**EXERCISE INPUTS:**
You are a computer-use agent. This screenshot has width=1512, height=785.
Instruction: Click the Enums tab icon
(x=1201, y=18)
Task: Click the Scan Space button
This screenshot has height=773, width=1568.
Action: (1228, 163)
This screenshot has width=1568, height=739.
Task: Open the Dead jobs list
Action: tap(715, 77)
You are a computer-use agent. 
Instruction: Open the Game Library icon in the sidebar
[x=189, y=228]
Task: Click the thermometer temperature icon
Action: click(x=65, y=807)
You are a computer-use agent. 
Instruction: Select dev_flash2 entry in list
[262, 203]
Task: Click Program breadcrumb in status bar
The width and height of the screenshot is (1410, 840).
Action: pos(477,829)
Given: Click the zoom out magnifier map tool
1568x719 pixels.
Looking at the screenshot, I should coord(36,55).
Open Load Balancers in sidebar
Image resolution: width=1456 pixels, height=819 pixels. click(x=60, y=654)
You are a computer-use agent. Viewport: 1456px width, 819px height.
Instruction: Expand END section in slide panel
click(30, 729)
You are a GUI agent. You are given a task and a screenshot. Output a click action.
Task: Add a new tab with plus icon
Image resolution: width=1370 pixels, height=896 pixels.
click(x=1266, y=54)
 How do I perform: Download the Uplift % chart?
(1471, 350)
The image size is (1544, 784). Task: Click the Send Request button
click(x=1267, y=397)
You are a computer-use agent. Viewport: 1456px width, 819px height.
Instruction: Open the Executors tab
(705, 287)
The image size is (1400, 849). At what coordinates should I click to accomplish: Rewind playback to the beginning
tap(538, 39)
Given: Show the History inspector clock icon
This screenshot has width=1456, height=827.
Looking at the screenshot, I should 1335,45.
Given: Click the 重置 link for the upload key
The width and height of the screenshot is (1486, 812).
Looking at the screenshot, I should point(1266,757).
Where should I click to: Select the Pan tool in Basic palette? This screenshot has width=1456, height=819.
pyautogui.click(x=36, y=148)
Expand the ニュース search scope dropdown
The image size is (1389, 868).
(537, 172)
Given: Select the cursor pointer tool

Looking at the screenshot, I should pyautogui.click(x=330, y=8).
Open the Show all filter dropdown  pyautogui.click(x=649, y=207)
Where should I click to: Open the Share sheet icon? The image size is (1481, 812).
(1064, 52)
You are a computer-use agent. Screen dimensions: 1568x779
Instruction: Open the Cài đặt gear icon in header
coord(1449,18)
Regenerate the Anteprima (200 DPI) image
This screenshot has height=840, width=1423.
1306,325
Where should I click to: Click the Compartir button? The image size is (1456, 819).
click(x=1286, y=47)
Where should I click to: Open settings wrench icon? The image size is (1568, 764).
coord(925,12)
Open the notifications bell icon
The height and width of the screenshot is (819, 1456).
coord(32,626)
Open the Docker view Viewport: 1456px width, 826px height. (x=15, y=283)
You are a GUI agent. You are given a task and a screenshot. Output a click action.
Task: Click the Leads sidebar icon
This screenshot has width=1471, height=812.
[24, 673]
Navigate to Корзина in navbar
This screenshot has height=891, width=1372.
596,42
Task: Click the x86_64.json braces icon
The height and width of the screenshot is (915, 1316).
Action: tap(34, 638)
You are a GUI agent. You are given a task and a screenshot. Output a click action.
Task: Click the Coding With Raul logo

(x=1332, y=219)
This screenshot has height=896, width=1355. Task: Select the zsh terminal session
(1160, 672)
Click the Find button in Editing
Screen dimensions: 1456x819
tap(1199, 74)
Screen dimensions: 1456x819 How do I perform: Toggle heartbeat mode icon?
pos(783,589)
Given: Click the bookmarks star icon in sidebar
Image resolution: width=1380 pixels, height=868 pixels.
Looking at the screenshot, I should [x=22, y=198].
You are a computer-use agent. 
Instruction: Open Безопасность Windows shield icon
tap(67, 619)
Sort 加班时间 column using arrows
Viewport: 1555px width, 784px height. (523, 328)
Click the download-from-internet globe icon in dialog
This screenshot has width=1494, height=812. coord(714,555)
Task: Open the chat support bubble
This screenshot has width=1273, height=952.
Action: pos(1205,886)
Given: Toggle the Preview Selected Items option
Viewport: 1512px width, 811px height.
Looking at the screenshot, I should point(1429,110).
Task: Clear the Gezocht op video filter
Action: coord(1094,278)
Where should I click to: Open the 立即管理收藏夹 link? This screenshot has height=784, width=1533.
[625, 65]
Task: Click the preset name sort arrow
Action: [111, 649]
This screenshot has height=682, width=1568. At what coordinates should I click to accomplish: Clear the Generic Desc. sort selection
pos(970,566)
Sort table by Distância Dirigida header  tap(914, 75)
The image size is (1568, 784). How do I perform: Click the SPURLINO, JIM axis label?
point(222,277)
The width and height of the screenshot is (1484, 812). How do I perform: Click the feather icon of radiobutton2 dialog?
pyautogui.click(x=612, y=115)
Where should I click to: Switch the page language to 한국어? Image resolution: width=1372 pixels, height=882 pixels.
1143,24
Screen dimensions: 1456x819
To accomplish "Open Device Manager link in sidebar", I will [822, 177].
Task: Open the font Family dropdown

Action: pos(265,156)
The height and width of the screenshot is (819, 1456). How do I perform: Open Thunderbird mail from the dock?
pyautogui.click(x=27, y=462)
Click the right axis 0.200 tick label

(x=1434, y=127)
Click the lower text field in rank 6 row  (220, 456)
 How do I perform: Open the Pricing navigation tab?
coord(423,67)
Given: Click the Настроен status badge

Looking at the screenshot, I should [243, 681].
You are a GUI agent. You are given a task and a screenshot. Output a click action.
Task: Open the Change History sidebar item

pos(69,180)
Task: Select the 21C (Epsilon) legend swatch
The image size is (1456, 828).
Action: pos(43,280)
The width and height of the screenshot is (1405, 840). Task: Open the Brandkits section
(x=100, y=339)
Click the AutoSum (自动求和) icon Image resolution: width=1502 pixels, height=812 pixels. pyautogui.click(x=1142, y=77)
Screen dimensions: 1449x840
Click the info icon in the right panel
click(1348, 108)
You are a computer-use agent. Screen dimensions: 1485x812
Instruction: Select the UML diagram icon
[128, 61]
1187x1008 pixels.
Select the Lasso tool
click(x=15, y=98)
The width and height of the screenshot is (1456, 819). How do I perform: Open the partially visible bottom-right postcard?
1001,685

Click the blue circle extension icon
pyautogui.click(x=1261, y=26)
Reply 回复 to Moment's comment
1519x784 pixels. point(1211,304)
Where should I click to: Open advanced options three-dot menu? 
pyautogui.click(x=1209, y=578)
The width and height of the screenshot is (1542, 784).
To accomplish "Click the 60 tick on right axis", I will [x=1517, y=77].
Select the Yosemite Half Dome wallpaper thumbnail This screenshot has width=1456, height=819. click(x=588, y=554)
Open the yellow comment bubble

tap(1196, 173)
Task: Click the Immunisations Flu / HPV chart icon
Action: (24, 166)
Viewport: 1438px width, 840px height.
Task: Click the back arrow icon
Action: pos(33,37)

**WORK ORDER:** From the entries above, write out only the lines starting at the line that holds "Image resolution: width=1380" and ending at the line that holds "Given: Toggle the", keeping both and matching them exactly.

**RESPONSE TO THE EXERCISE:**
Image resolution: width=1380 pixels, height=868 pixels.
Looking at the screenshot, I should [x=22, y=198].
You are a computer-use agent. 
Instruction: Open Безопасность Windows shield icon
tap(67, 619)
Sort 加班时间 column using arrows
Viewport: 1555px width, 784px height. (523, 328)
Click the download-from-internet globe icon in dialog
This screenshot has width=1494, height=812. coord(714,555)
Task: Open the chat support bubble
This screenshot has width=1273, height=952.
Action: pos(1205,886)
Given: Toggle the Preview Selected Items option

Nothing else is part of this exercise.